• _Instruções do exercício_: Disponha em uma tabela Markdown, com as colunas Nº e Texto, o trecho que vai da linha que contém "The height and" até o fim das linhas, ambas as pontas incluídas. Omita as linhas em branco e deixe as imagens fora da resposta.

• _Dados apresentados_:
—————

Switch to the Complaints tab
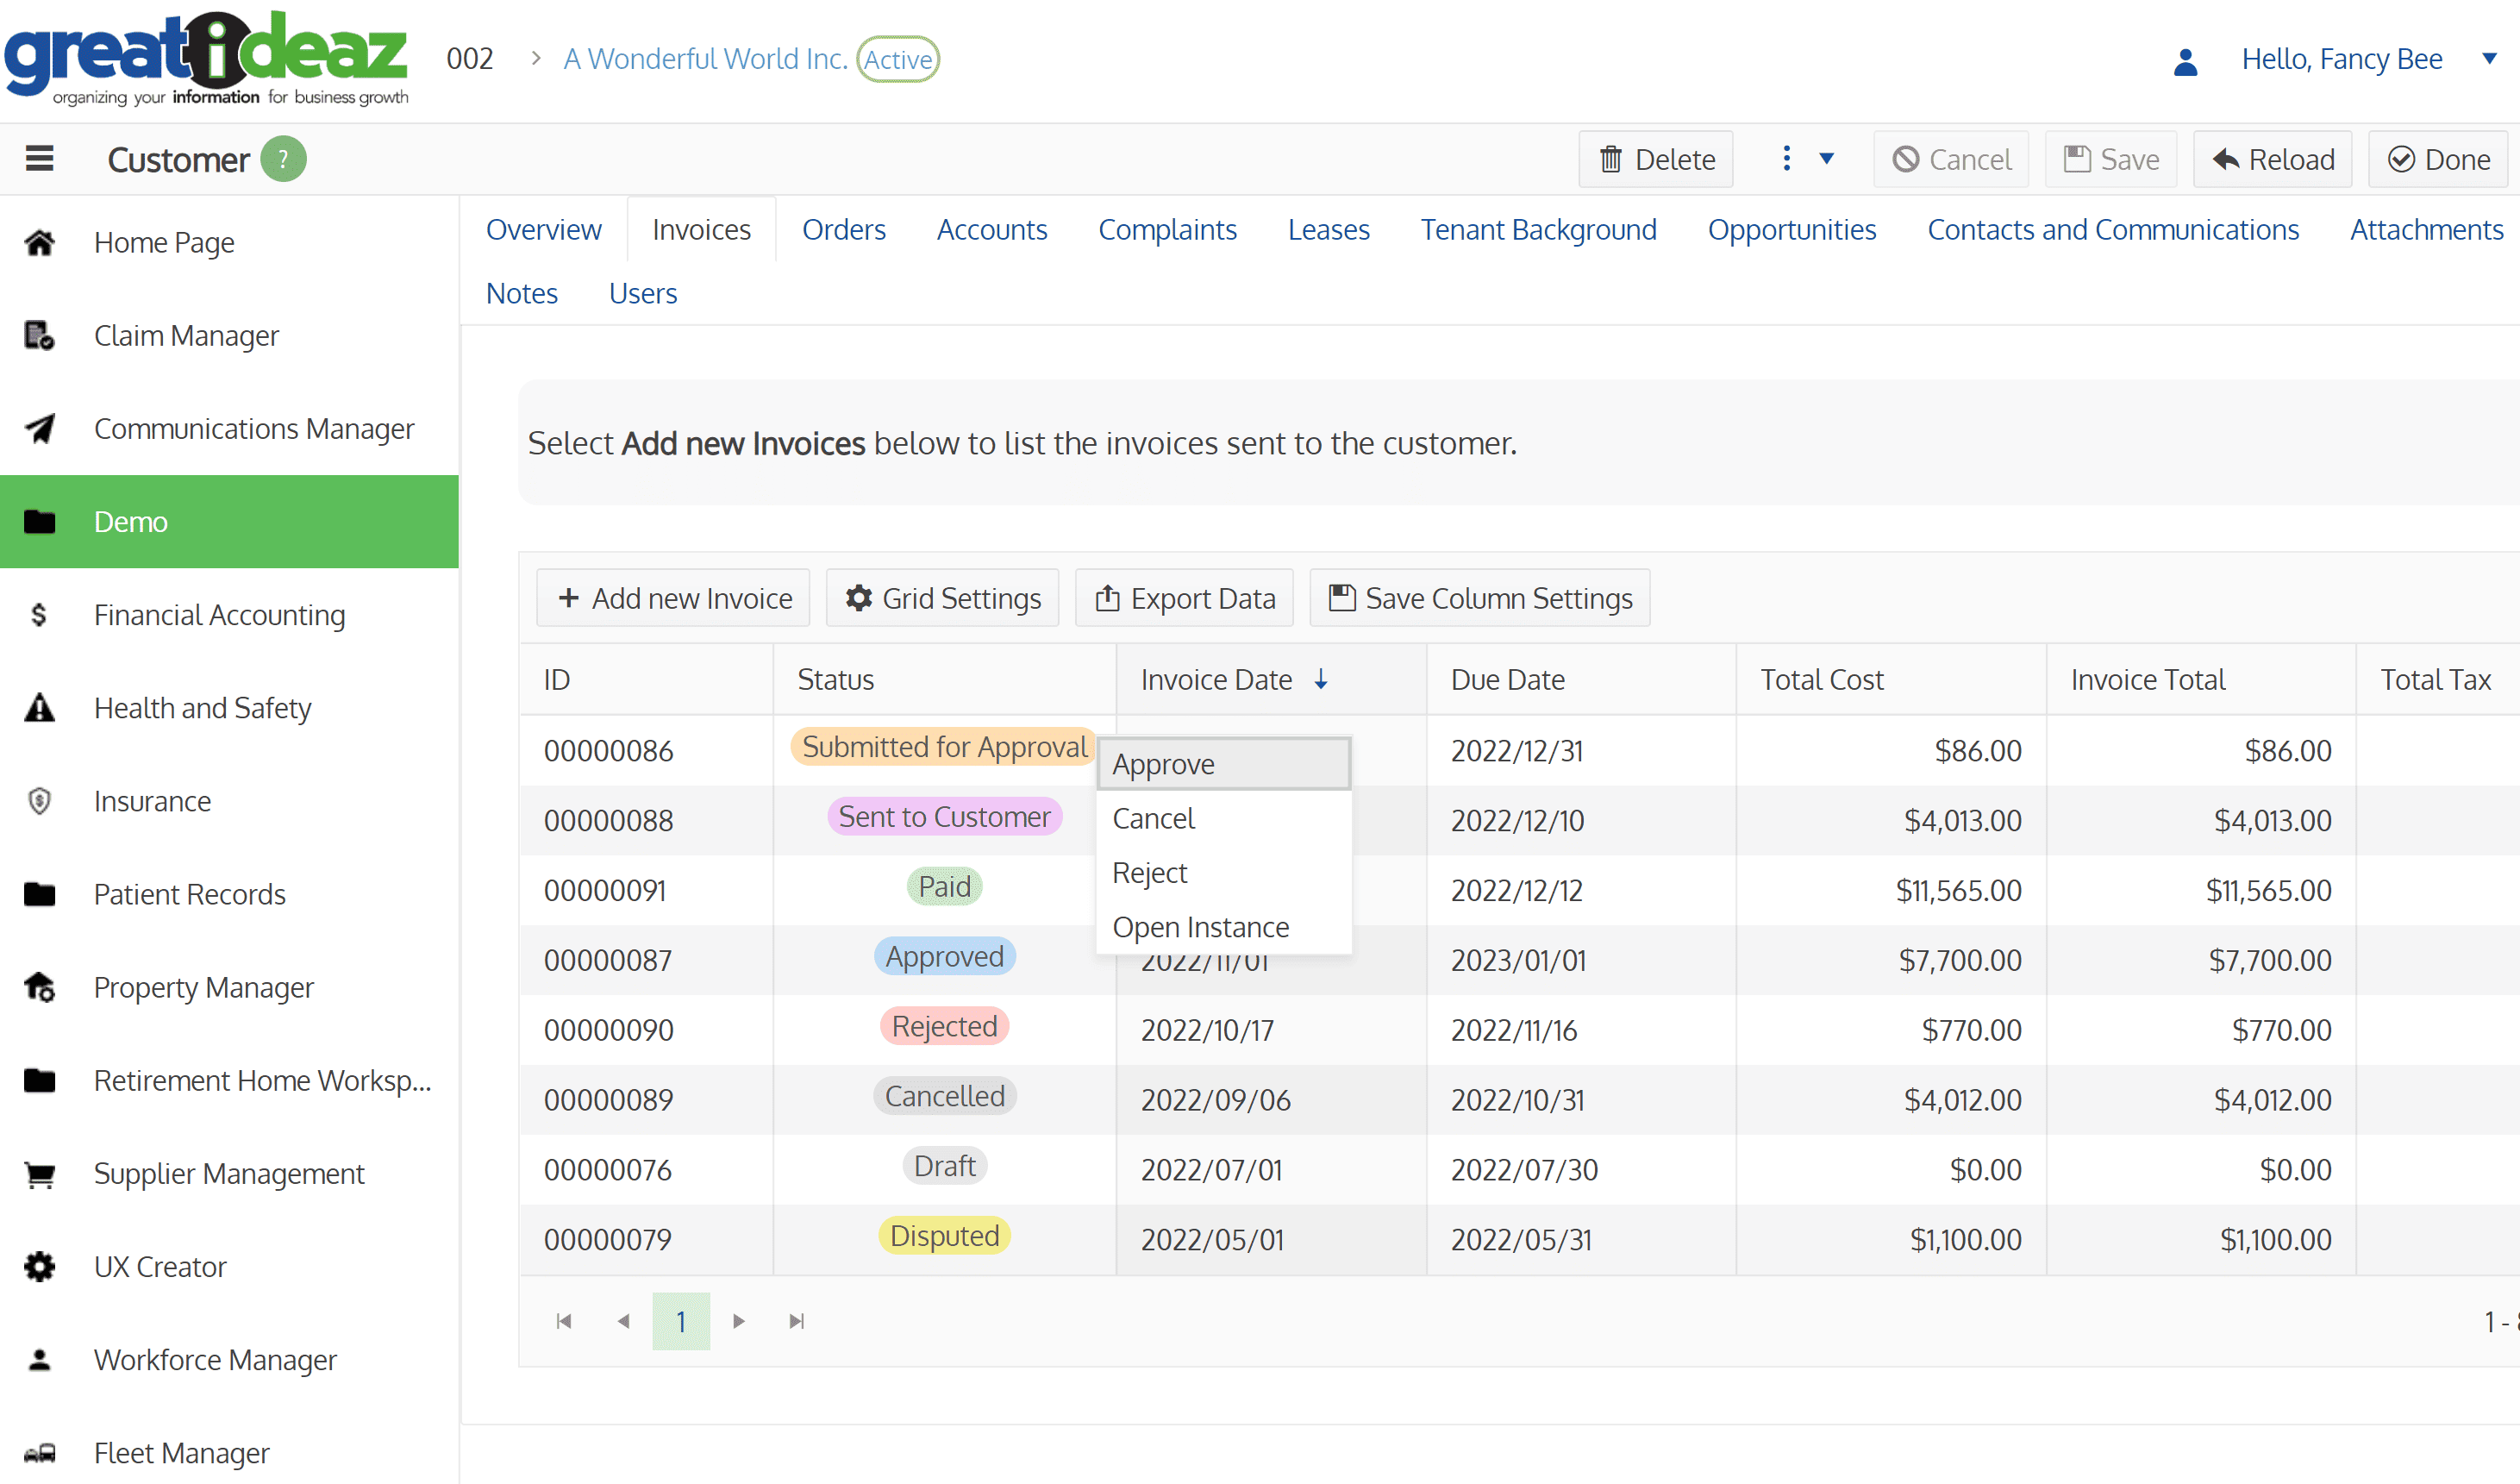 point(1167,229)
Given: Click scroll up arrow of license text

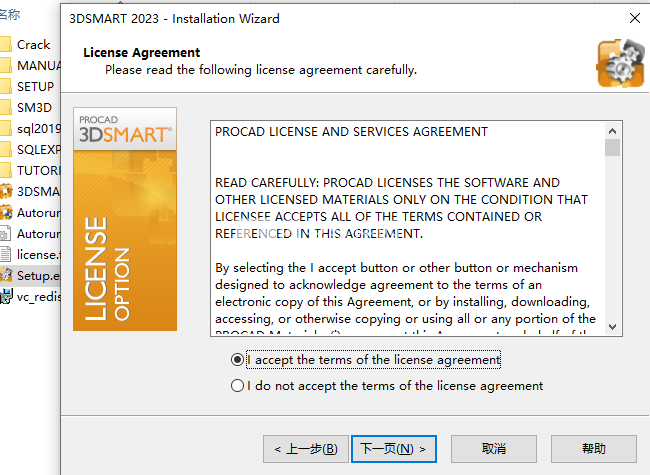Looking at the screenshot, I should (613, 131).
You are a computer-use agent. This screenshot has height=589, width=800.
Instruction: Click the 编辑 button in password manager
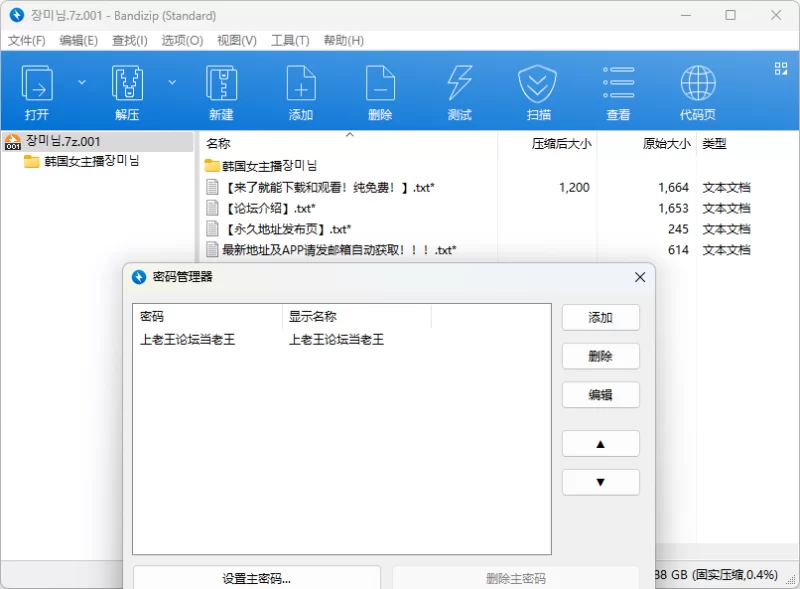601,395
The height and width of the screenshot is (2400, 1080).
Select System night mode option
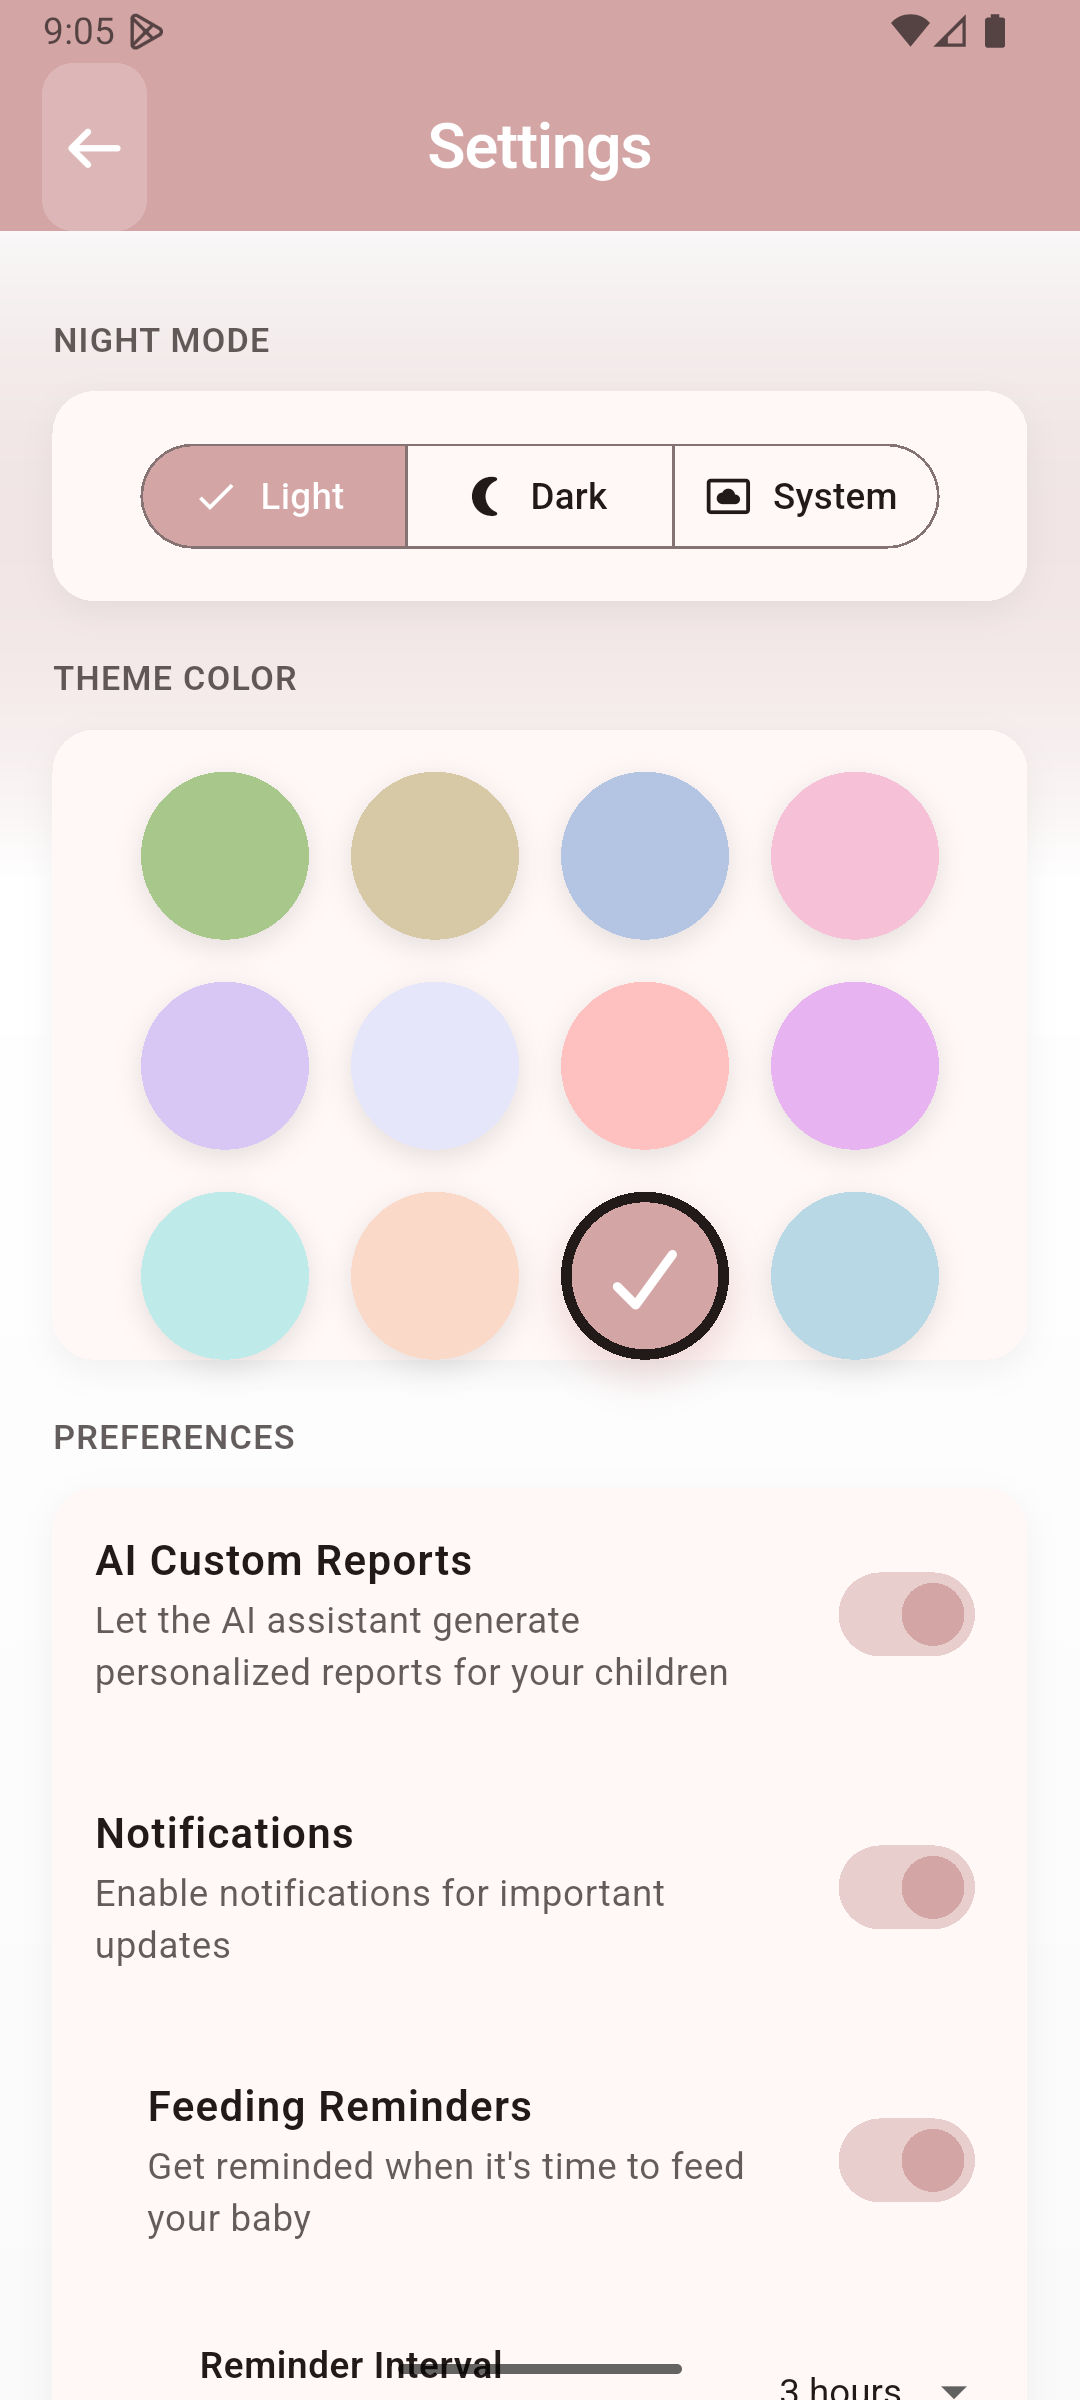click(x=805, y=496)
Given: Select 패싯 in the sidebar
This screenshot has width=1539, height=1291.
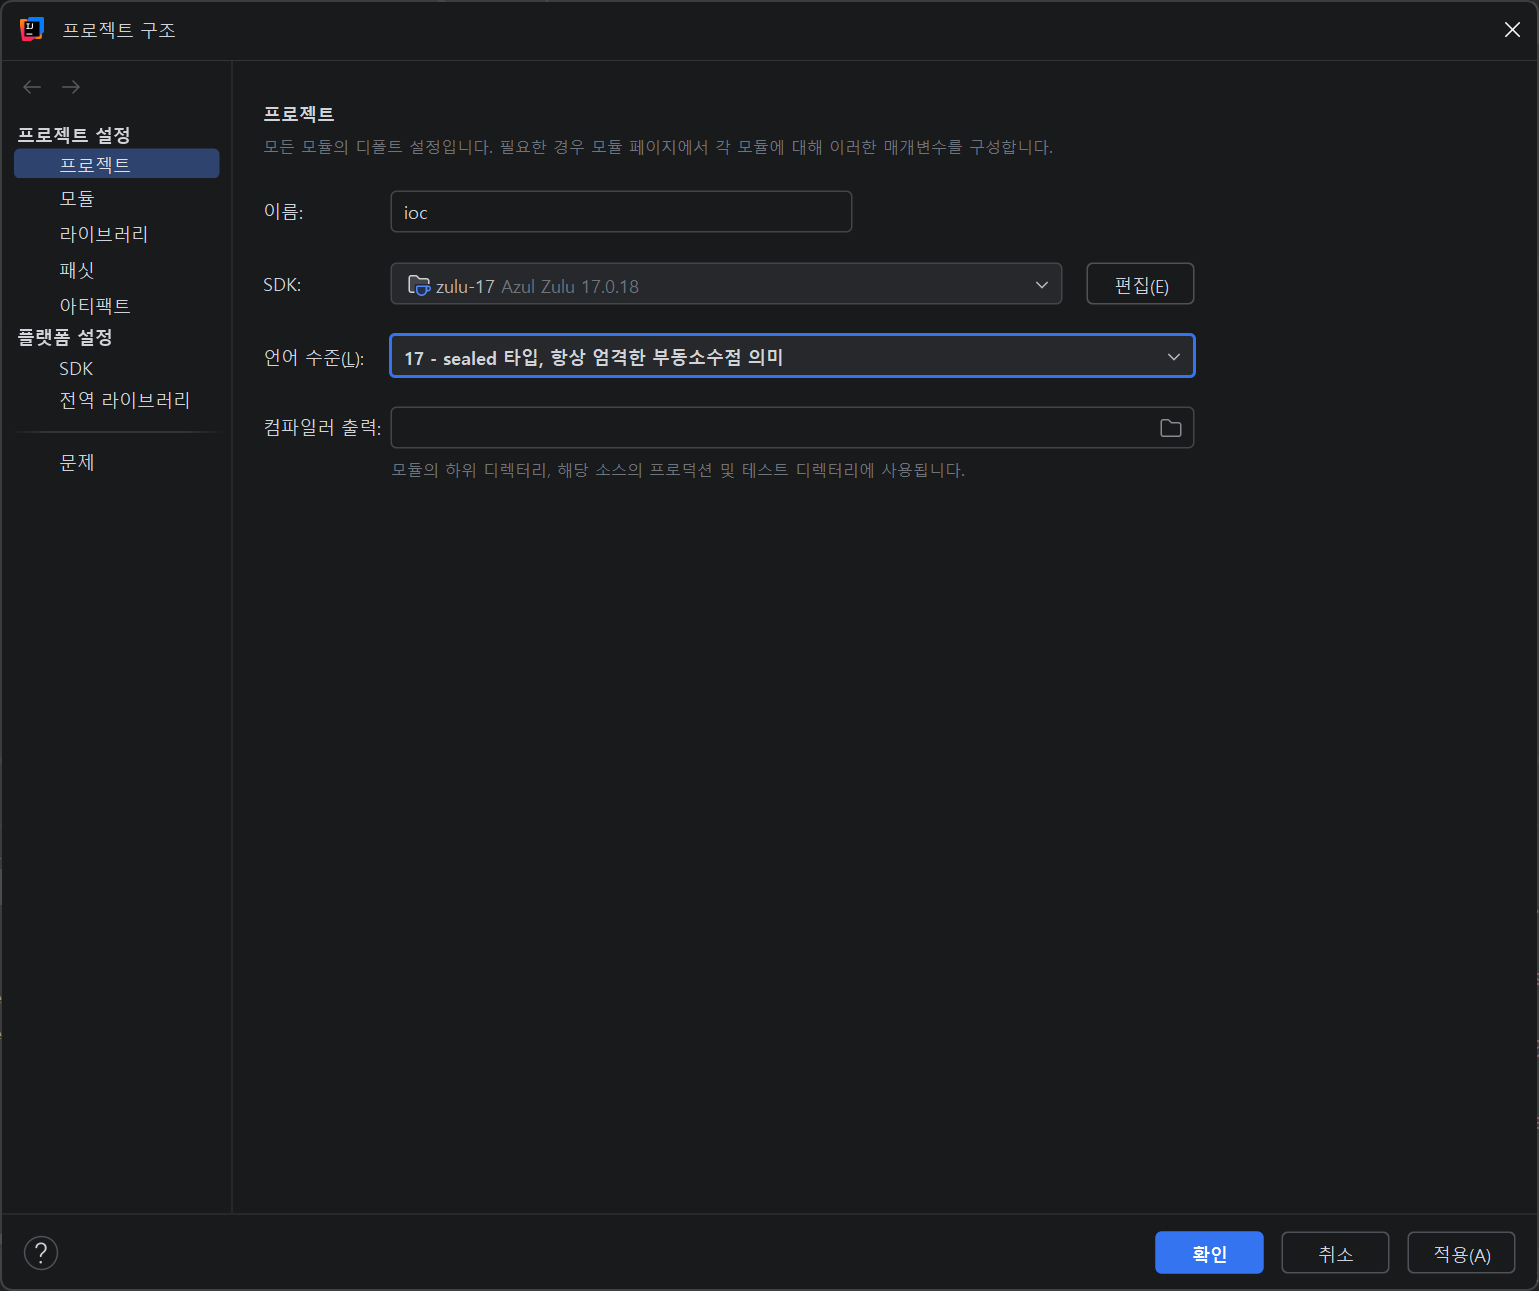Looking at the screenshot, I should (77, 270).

—————

• _Resposta do exercício_:
| Nº | Texto |
|---|---|
| 1 | The height and width of the screenshot is (2400, 1080). |
| 2 | Select System night mode option |
| 3 | click(x=805, y=496) |
| 4 | Given: Select 패싯 in the sidebar |
| 5 | This screenshot has width=1539, height=1291. |
| 6 | Looking at the screenshot, I should (77, 270). |